The Singularity project (an OS written in managed code used for research purposes) has provided several very useful research results and opened new avenues for exploration in operating system design. Recently, MSR released a paper covering an operating system research project that takes a new approach to building an OS stack with verifiable and type safe managed code. This project employs a novel use of Typed Assembly Language, which is what you think it is: Assembly with types (implemented as annotations and verified statically using the verification technology Boogie and the theorem prover Z3(Boogie generates verification conditions that are then statically proven by Z3. Boogie is also a language used to build program verifiers for other languages)). As with Singularity, the C# Bartok compiler is used, but this time it generates TAL. The entire OS stack is verifiably type safe (the Nucleus is essentially the Verve HAL) and all objects are garbage collected. It does not employ the SIP model of process isolation (like Singularity). In this case, again, the entire operating system is type safe and statically proven as such using world-class theorem provers.
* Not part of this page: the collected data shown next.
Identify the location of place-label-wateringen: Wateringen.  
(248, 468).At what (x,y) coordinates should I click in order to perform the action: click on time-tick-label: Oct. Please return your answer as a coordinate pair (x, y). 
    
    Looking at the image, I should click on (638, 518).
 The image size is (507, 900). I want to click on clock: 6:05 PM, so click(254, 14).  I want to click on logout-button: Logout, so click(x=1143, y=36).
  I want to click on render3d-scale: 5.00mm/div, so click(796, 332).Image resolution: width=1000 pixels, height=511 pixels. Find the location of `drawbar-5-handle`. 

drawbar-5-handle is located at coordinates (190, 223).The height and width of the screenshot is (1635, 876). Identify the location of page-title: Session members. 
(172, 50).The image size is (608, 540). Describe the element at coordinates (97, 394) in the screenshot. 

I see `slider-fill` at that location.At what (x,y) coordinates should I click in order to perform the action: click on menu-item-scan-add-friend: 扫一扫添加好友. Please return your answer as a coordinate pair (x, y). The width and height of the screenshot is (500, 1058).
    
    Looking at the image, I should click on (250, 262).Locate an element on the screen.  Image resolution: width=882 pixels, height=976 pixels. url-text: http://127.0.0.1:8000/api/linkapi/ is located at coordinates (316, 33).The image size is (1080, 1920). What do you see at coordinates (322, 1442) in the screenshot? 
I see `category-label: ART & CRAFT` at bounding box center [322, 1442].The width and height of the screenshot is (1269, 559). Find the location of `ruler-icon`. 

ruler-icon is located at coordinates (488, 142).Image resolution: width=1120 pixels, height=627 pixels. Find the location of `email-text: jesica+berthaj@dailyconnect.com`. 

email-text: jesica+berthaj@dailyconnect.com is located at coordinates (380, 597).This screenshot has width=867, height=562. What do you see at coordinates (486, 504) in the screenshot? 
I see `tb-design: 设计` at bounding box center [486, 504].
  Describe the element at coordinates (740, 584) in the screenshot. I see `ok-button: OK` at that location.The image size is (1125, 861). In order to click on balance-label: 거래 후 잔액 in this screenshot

Here’s the basic idea (from the introduction of the paper):

Typed assembly language (TAL) and Hoare logic can verify the absence of many kinds of errors in low-level code. We use TAL and Hoare logic to achieve highly automated, static verification of the safety of a new operating system called Verve. Our techniques and tools mechanically verify the safety of every assembly language instruction in the operating system, run-time system, drivers, and applications (in fact, every part of the system software except the boot loader). Verve consists of a “Nucleus” that provides primitive access to hardware and memory, a kernel that builds services on top of the Nucleus, and applications that run on top of the kernel.

Here, Microsoft research scientist and operating system expert (he worked on the Singularity project) Chris Hawblitzel sits down with me to discuss the rationale behind the Verve project, the architecture and design of Verve and the Nucleus, Typed Assembly Language (TAL), potential for Verve in the real world, and much more. This is a conversational piece (no demos, no whiteboarding), but if you are into operating research and strategies for building type safe systems at the lowest levels, then this is for you. If you are interested, perhaps we could get Chris into our studio for a lecture or two on OS design.